Use of the Court’s process in an improper way
[56] In the course of argument Mr Gray developed the submission by reference to the second limb of category (b) in Jeffery,21 namely the use of the Court’s process in an improper way. He cited as a recent example of such use the scenario in Body Corporate 160361 (Fleetwood Apartments) v BC 2004 Ltd, a leaky building case where the Auckland Council, who was one of the defendants, entered into a settlement with the plaintiff apartment owners whereby they assigned to the Council their claims against other defendants.22
[57] Fogarty J there described the dual role of the Council as assignee in this way:
[101] By the terms of this assignment, the Auckland Council wants to “wear two sets of shoes”. It does not want to be, but cannot avoid being in the shoes of a liable tortfeasor, for it has admitted liability. But it also wants to be in the shoes of the plaintiffs, after paying the first $200,000 recovered from the judgment to the assignors, then retaining the next $1.5m plus its solicitor and client costs from the contributing tortfeasors, which, by s 17, must include itself.

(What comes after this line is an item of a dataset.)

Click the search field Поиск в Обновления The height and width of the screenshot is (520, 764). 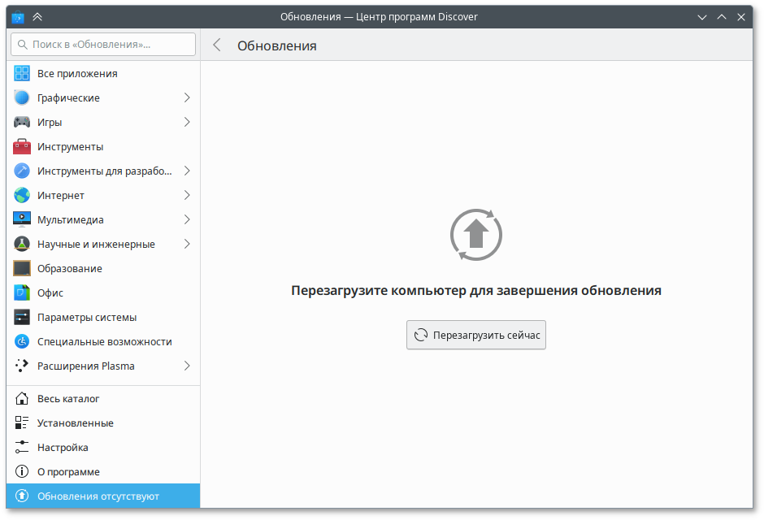(102, 44)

[58] The concern voiced by Fogarty J was that he could not be sure that a trial judge during a trial and when fixing contribution after judgment would not be distracted, deflected, or even frustrated by considerations as to the role of the assignee and the weight to be attached to the assignment. He said:
[149] I do not think there is sufficient merit in this stratagem of the Auckland Council to warrant extending the toleration of such assignments. It is meddling with the common law of torts, and the purpose of the Law Reform Act 1936. It will encourage traffic in assignments of actions and will make a trial judge’s duty to do justice between the parties even more difficult, and potentially prevent the judge from applying both the common law and the statute.
[150] For these reasons, [the construction company’s] challenge to the assignment succeeds on the ground that the assignment is void as contrary to public policy by undermining the law of maintenance and champerty, as well as meddling with the trial process and with the statutory remedy of s 17 of the Law Reform Act 1936. It follows that the Auckland Council’s application for leave to file an amended cross-claim is dismissed. The plaintiffs’ causes of action remain, but cannot be pursued pursuant to the purported assignment.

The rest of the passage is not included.